We managed to get the restraining order of his apartment so we could pack it up as he did not have the rent money and was living with us. We asked the landlord to contact her and tell her to take all that she wanted out as we were going in to pack it up. She said she wanted nothing. It was very hard and emotional to go there with my son and pack up all their things. We put this all in storage in our garage.
He met with his probation officer. That day, Monday, August 16th, 1999 the officer called me to tell what a nice young man I had for a son and he was going to do just fine. David came and we went for coffee and he told me he was starting a job the next day and was joining a band – and teased me because I didn’t know he could sing. Then out of the store across the street from the coffee shop came his wife and baby in the baby carriage. I told him he could not go talk to her yet – we had to do this the legal way. His eyes filled with tears and we left the coffee shop. I watched him leave in his car and my heart sank.
That day was busy and he called me later and talked to me for awhile. I tried to lift him up but I was worried. I told him I would be home at 5 and we would talk some more. Work got very busy so I called my daughter to call and talk to her brother, which she did for quite a lengthy time.

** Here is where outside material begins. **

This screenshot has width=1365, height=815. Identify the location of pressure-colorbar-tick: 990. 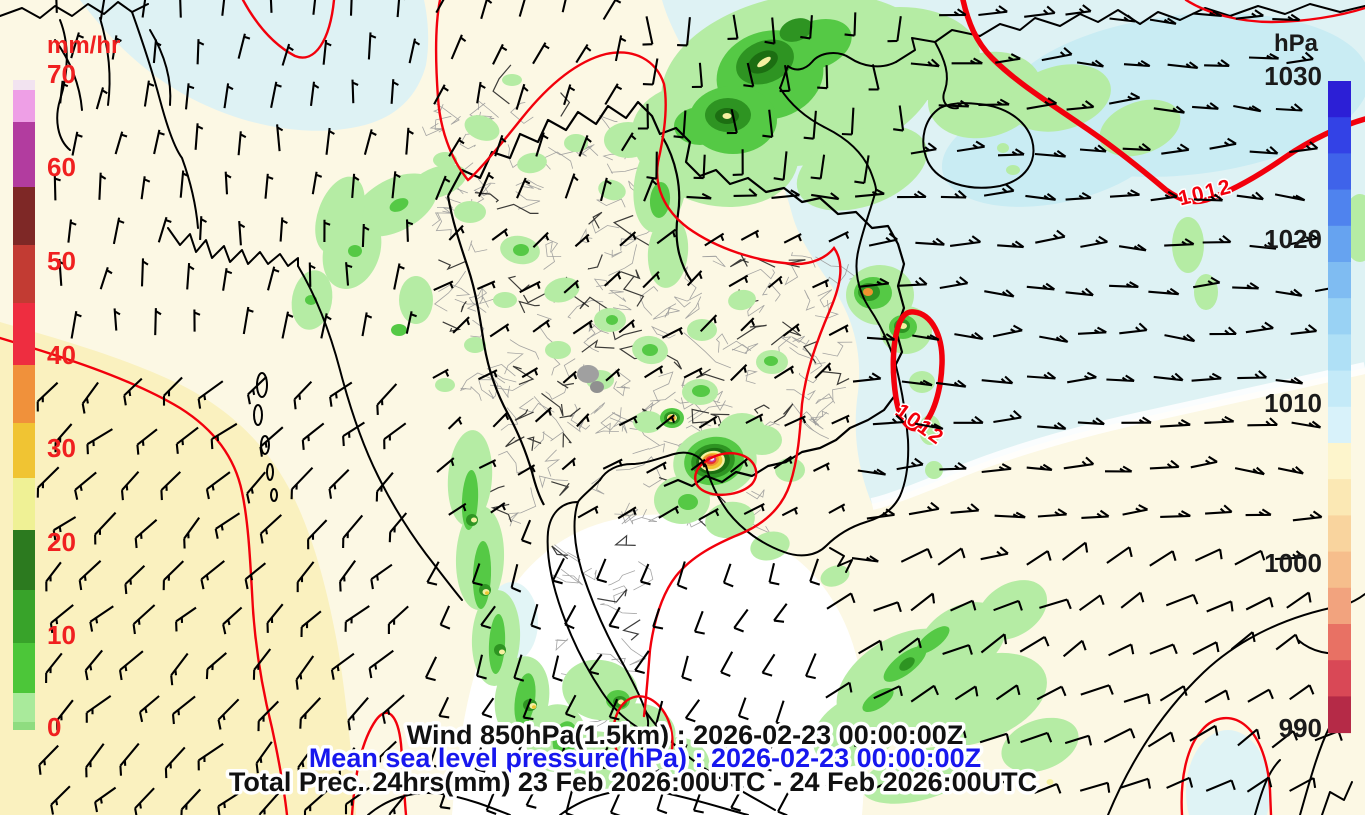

At approximately 4:30 p.m. I stood in my store and I felt my son there. My friend asked me why I was staring into the wall, so I brushed it off. A few minutes later I called home, no answer. I left for home right before 5 and all the way home I knew. I came up to the door of the house and it was locked, first clue. I came into the house and saw a note on the door jam of the basement. I read only the first line before I raced down the stairs – “To my family, if you are reading this note it means I have taken my own life…”
In the basement was his bedroom and I could see he was not lying on his bed. For a moment I was relieved – but in the meantime I had walked a few more steps and saw his feet on the floor on the other side of the bed. I raced over to him – there he lay – a gun under him, a shot between his eyes, blood streaming away from his head. That moment cannot be described. I remember telling him he was not be laying on a cold concrete floor. 911 went through my head. I ran upstairs to the phone as the portable was not working and the operator kept me on the phone until the police came. At one point I did convince the operator to let me go back to see him to see if he was alive, but he was dead so I went back to the phone to tell her. Again she would not let me off the phone. I wish I had held him before they took him away.
The police took me down to the police station and we were not allowed home until they were finished in the house. We went home about 10 p.m. and family members went downstairs and cleaned up the blood. I went down and saw the corner of his bedspread full of blood and we put that in a garbage bag and threw it away. My husband had an antique rifle he had for years, never used and never had bullets for it. Didn’t even know it worked – it was hidden in the basement up in the rafters. David found it and got bullets and used it – it worked just fine. The police called and asked us if we wanted the rifle back – we said no.
No one can describe a loss of a son. I slowly watched him die, I stood by helpless – no one would listen – no one would help. No one believed. It was summer time and everyone was on holidays – help was very scarce and hard to find and always postponed. We tried to help him, we loved him, we miss him.